Here’s everything you’ll need for this fast pasta dinner:

  • 12 oz spaghetti, linguine, or angel hair pasta
  • 2 tbsp olive oil
  • 4 cloves garlic, finely sliced
  • 45 anchovy fillets (trust the process)
  • 1/2 tsp crushed red pepper flakes (optional, but spicy is nicey)
  • 1 can (14 oz) crushed tomatoes
  • 2 tbsp capers, drained
  • 1/2 cup pitted black olives, halved
  • Salt and black pepper, to taste
  • Fresh parsley or basil, for garnish


Instructions

🥄 How to Make Pasta alla Puttanesca (Step-by-Step)

1. Start boiling the water.
Fill a large pot with water, salt it generously (it should taste like the sea), and bring it to a boil. This gives you time to make the sauce while the pasta cooks.

2. Sauté the garlic and chili flakes.
In a large skillet over medium heat, warm the olive oil.
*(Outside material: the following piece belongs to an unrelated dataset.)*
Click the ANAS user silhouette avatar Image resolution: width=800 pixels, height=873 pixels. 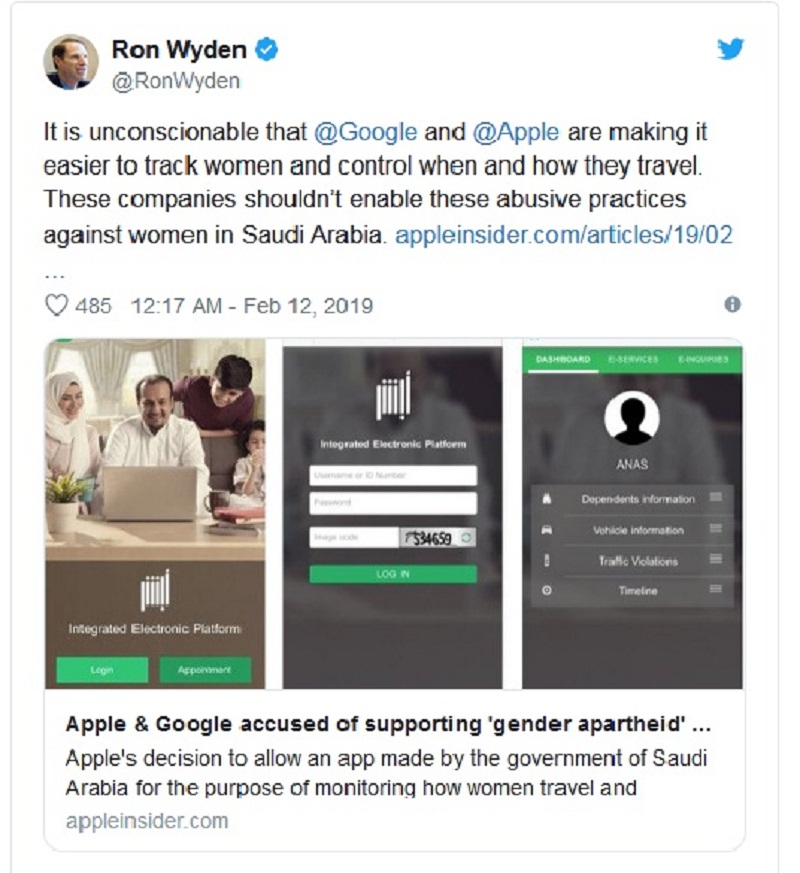(x=632, y=418)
Add the thinly sliced garlic and a pinch of red pepper flakes. Sauté for about 1–2 minutes, until the garlic is fragrant but not browned. (Burnt garlic = bitter garlic. Keep it golden.)
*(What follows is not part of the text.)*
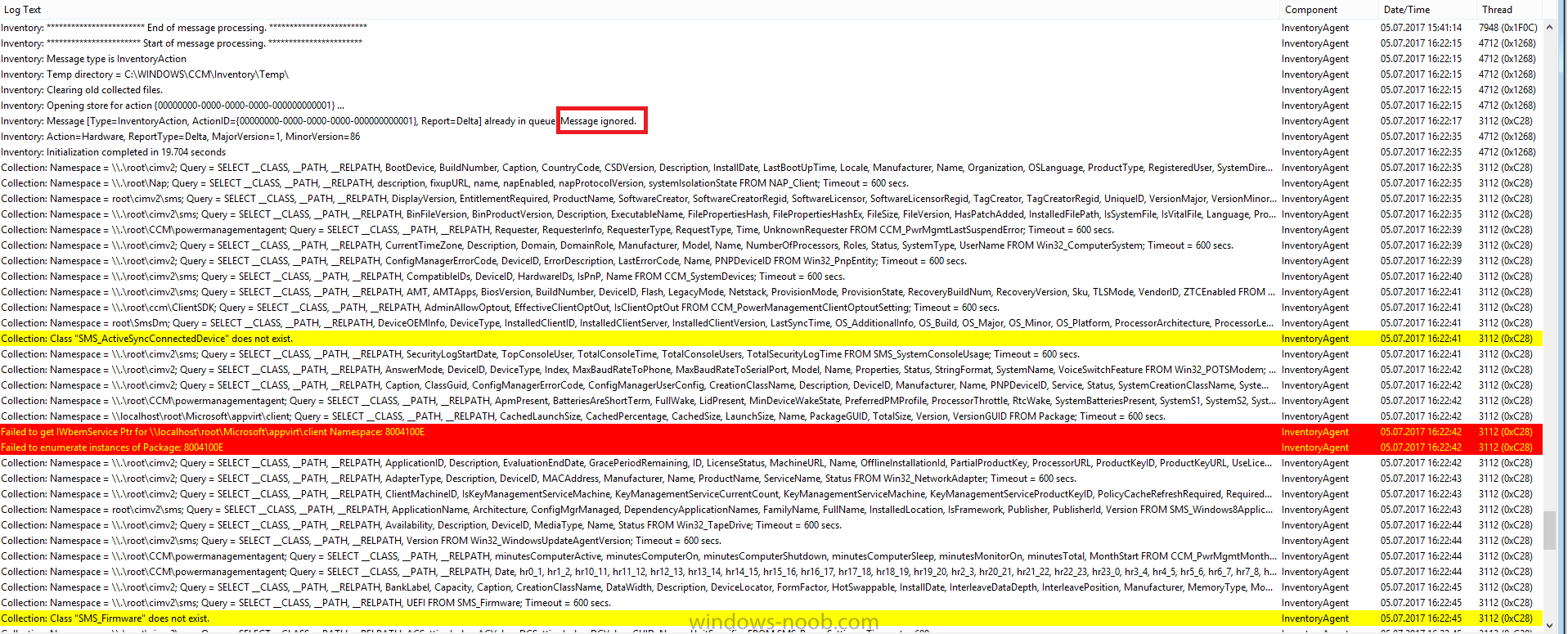Click the Log Text column header
Screen dimensions: 1568x634
(22, 10)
3. Add the anchovies and melt them down.
Drop in the chopped anchovy fillets and stir them into the oil. They’ll dissolve into a savory base — no fishiness, just deep umami flavor. Trust the process!
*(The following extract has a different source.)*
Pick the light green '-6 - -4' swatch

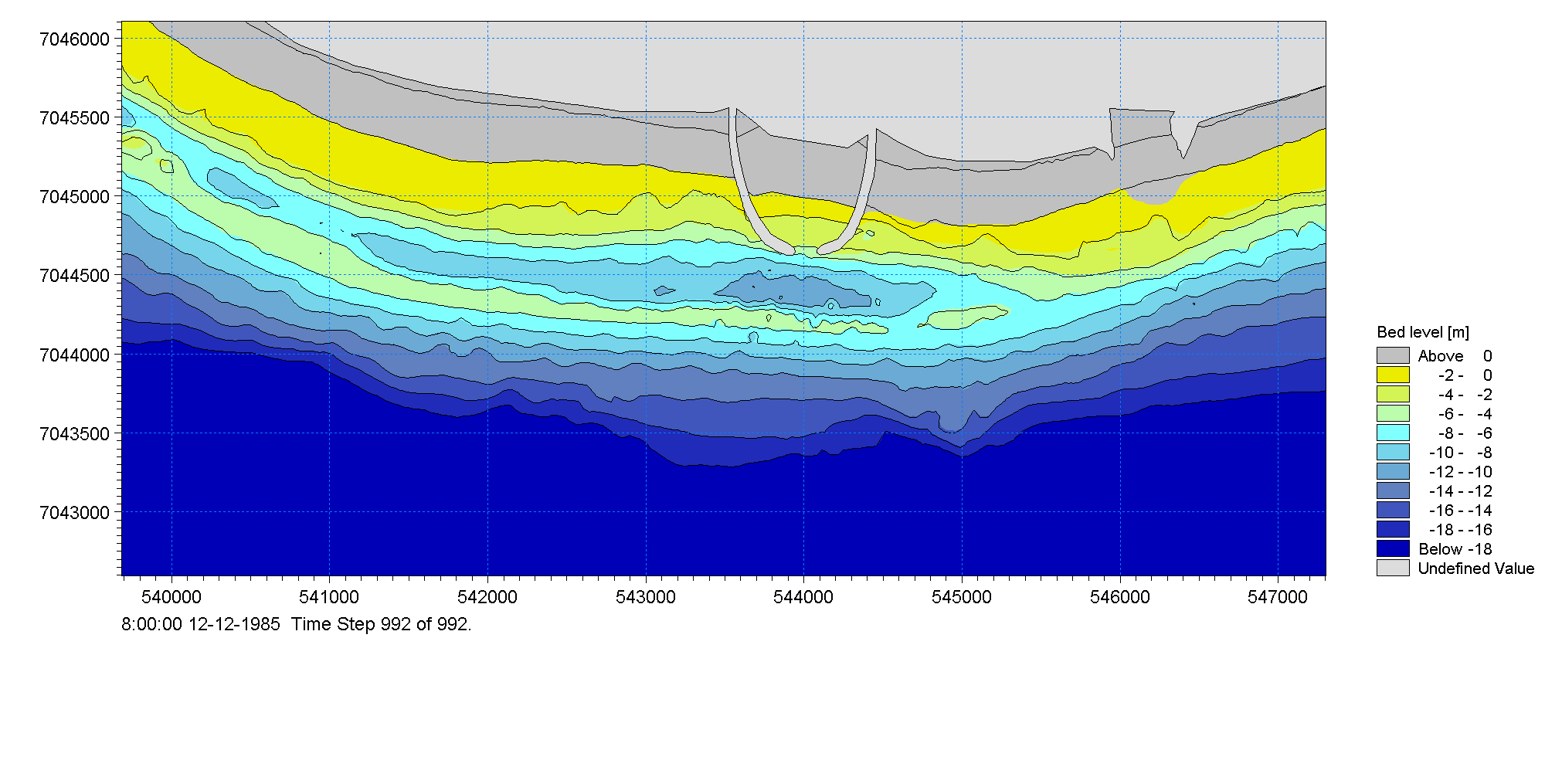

4. Add the capers and olives.
Stir in the drained capers and chopped olives. Let them sizzle for a minute to bloom their briny punchiness. This is the salty, tangy backbone of the dish.

5. Add crushed tomatoes and simmer.
Pour in the crushed tomatoes and bring the sauce to a simmer. Let it bubble gently for about 10–15 minutes, stirring occasionally. The flavors will deepen and thicken.

6. Cook your pasta.
While the sauce simmers, cook your pasta to al dente according to package instructions. Reserve about ½ cup of the pasta water before draining — it’s liquid gold for sauce blending.

7. Toss it all together.
Add the drained pasta to the sauce, splash in a bit of reserved pasta water if needed, and toss everything together over low heat until glossy and well combined.

 

8. Taste and adjust.
Need more salt? A squeeze of lemon? A little black pepper? Taste and tweak to your liking. Garnish with chopped parsley or a few extra olives if you’re feeling fancy.